Parents were randomized to a 13-week wait-list or the SPACE-FTL program, which involves 13-20 therapy sessions, depending on the need. The average number of sessions in the study was 15. The program has five key components:

  • Providing information emphasizing FTL as not a character flaw but a problem with anxiety.
  • Helping parents identify how they accommodate their child’s behavior, and facilitating an environment that encourages independence.
  • Getting parents to show acceptance and confidence in their child who’s trying to overcome anxiety when, for example, they seek employment, instead of being overprotective and demanding.
  • Focusing on change nonconfrontationally.
  • Involving other family, community members, and professionals who can support the parent, child, or both.
 

 

The recruitment, treatment sessions, and assessments were all done online. Most participants rated the intervention as highly satisfactory on the Client Satisfaction Questionnaire (CSQ-8; mean score, 27.7 out of a maximum of 32). About 60% of the offspring no longer met full criteria for FTL (P < .001; Cohen’s D = 1.76).

All children of the wait-listed parents still met criteria for FTL.

FTL symptoms decreased significantly in the offspring of the intervention group, as seen in both in the Adult Entitled Dependence Scale (AED; P < .05; Cohen’s D = 0.84); and the Adaptive Behaviors Scale (ABS; P < .05; Cohen’s D = 0.70).

There was no change in anxiety as assessed by the Adult Behavior Checklist (ABCL). But Dr. Berger noted that child anxiety is difficult to assess through parental report.

“This population is self-isolating and parents sometimes don’t know what’s going on,” and ABCL measures may not be “as sensitive as we would have liked them to be,” Dr. Berger said.

Parental burden was significantly decreased as measured by the Zarit Burden Interview (ZBI; P < .05; Cohen’s D = 0.70). In addition, family accommodation decreased significantly as determined by the Family Accommodation Scale–Anxiety (FASA; P < .05; Cohen’s D = 0.70).
 

Innovative work

In a comment, Jonathan E. Alpert, MD, PhD, chair, department of psychiatry and behavioral sciences, and professor of psychiatry, neuroscience, and pediatrics, Albert Einstein College of Medicine, New York, described the program as “innovative.”

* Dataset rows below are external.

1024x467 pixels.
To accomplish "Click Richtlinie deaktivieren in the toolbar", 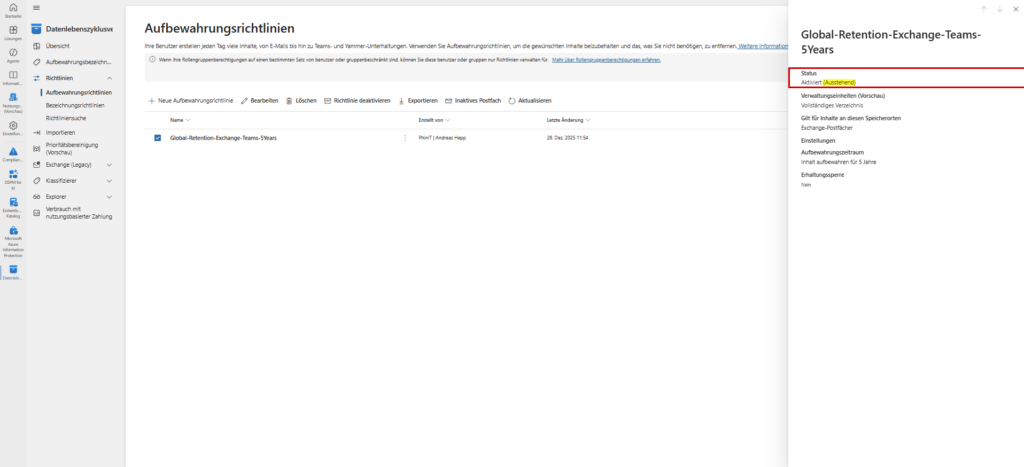I will click(x=356, y=101).
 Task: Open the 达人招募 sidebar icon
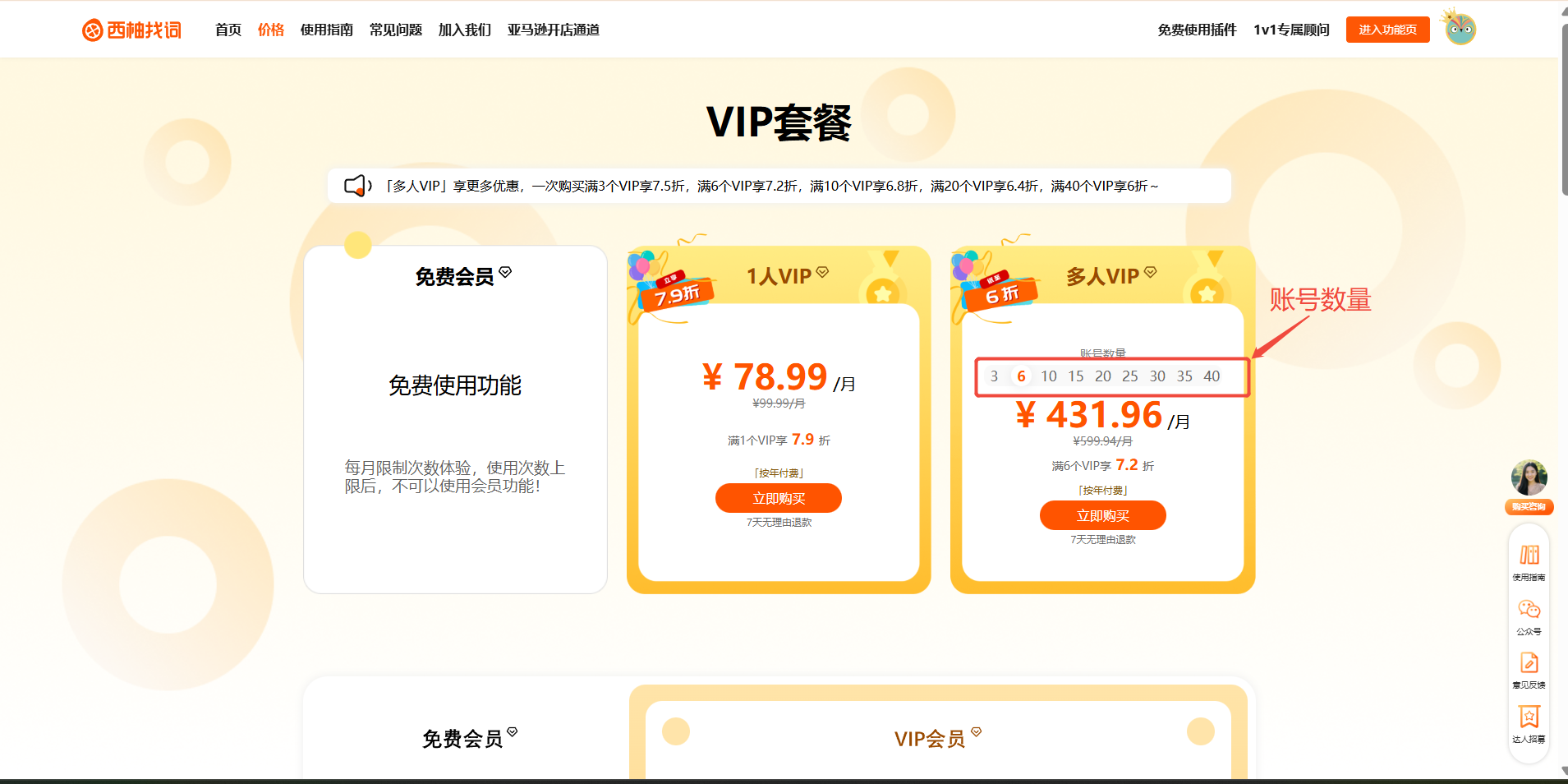click(x=1529, y=717)
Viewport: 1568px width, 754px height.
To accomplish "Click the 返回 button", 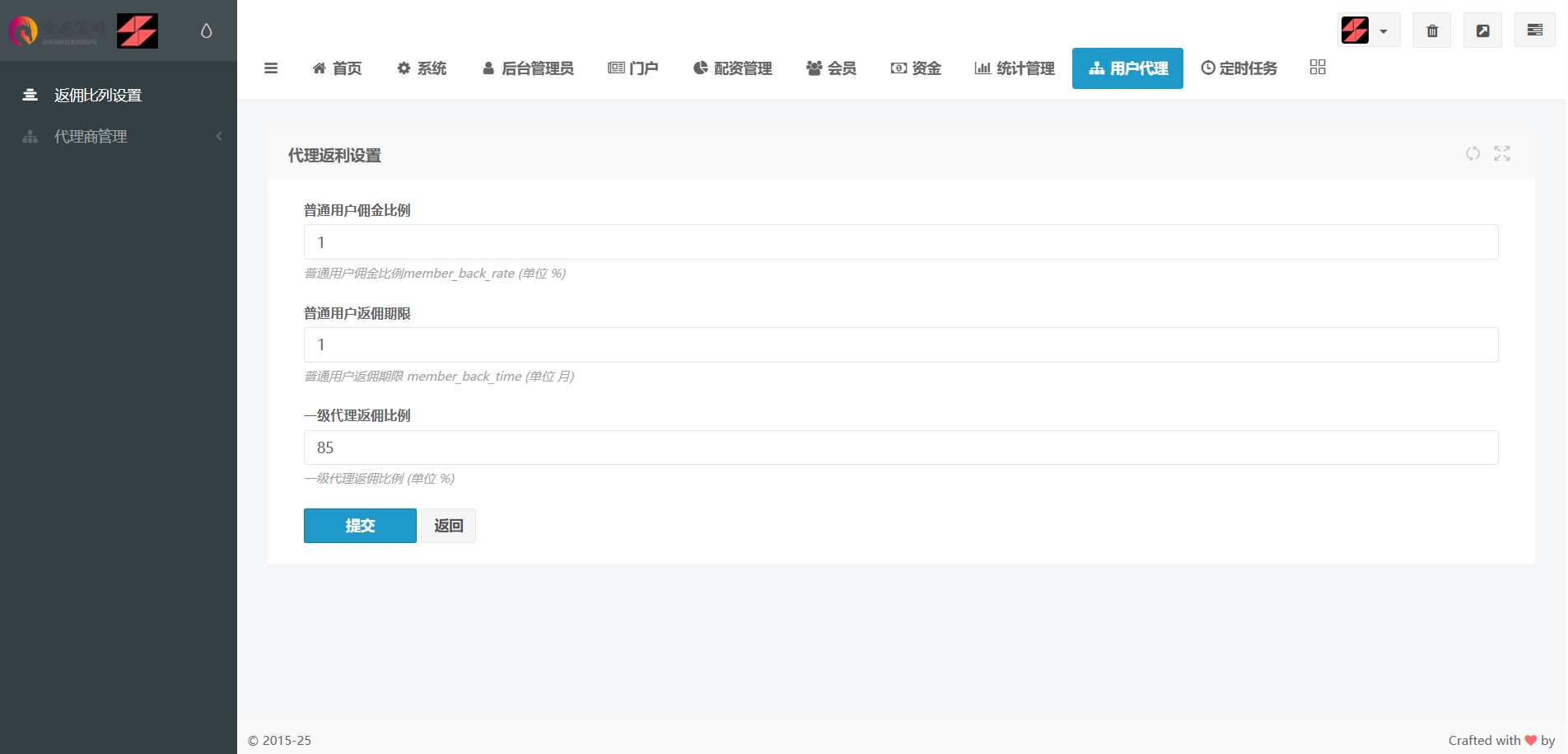I will pyautogui.click(x=448, y=526).
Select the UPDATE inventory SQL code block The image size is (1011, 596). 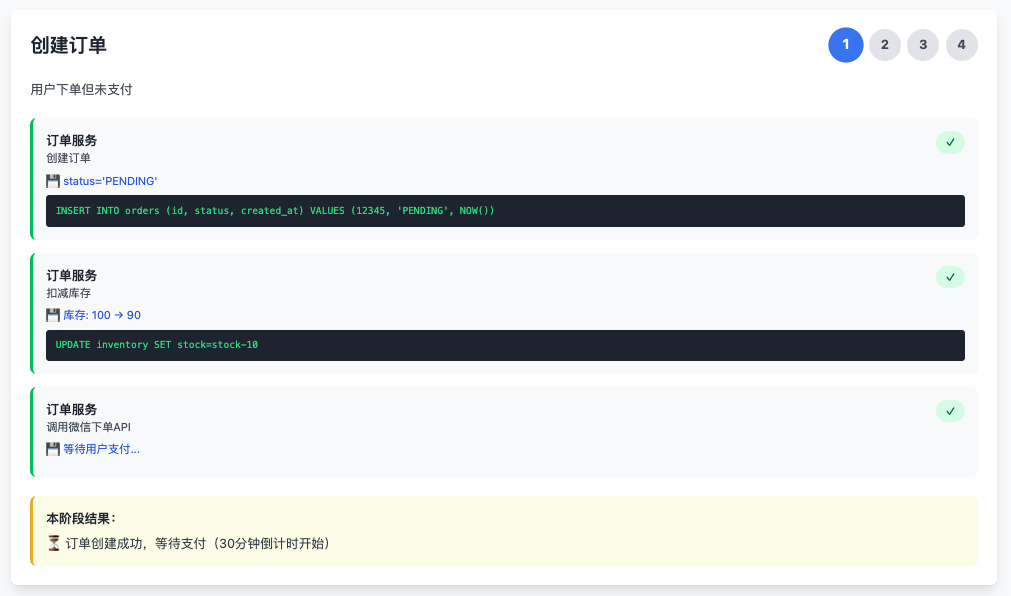pyautogui.click(x=505, y=345)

He noted that the SPACE-FTL approach provides parents with education and skills to reduce behaviors that reinforce their child’s avoidance of independent activities. Such behaviors “may inadvertently contribute to the adult child remaining stuck,” he said.

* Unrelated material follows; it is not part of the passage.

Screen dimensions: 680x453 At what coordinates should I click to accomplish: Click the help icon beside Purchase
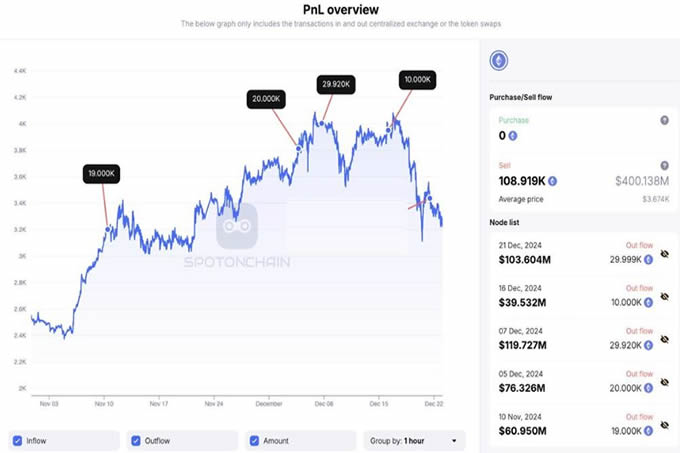664,120
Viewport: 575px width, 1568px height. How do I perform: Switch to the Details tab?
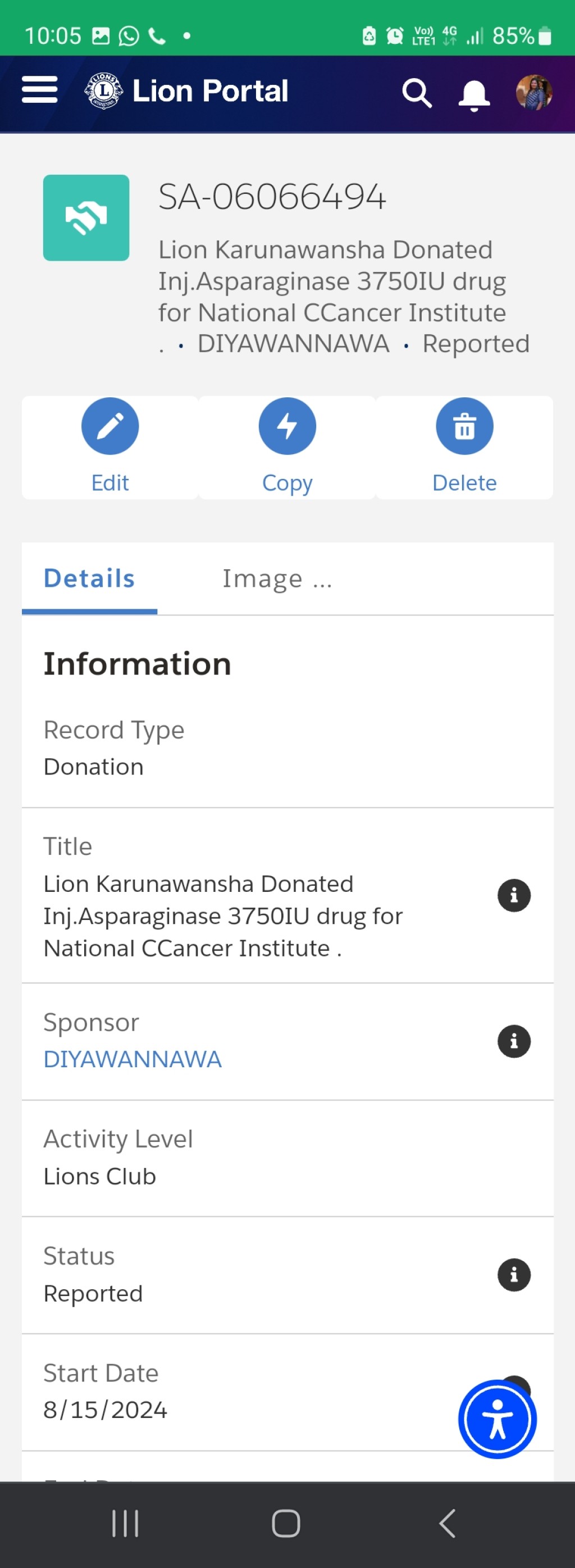coord(89,578)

“Through its involvement of parents and use of a structured approach, SPACE-FTL is a very interesting step toward more evidence-based therapies.”

However, he noted that the number of study participants is still “very low” and further work is needed to better characterize this condition and develop effective therapies.

He noted that parents of adult children with FTL should not be judged or blamed. “They have been living with a worrisome problem for years and are simply doing their best to cope as any of us would do.”

In addition, he noted that some adult children aren’t capable of launching because of a serious mental illness or substance use disorder that needs treatment.

It’s unclear just how many adult children have FTL, as the condition lacks formal, agreed-upon clinical and research criteria and a reliable evidence base for treatment, Dr. Alpert said.

“Whatever the actual numbers of FTL, my anecdotal clinical experience suggests that it is a very common problem which is understudied.”

He added that the definitions of FTL should include cultural context. In some groups, it’s quite normal for adults in their 20s, 30s, or even older to live with their parents, Dr. Alpert said.

Dr. Berger and Dr. Albert report no relevant financial relationships.

A version of this article first appeared on Medscape.com.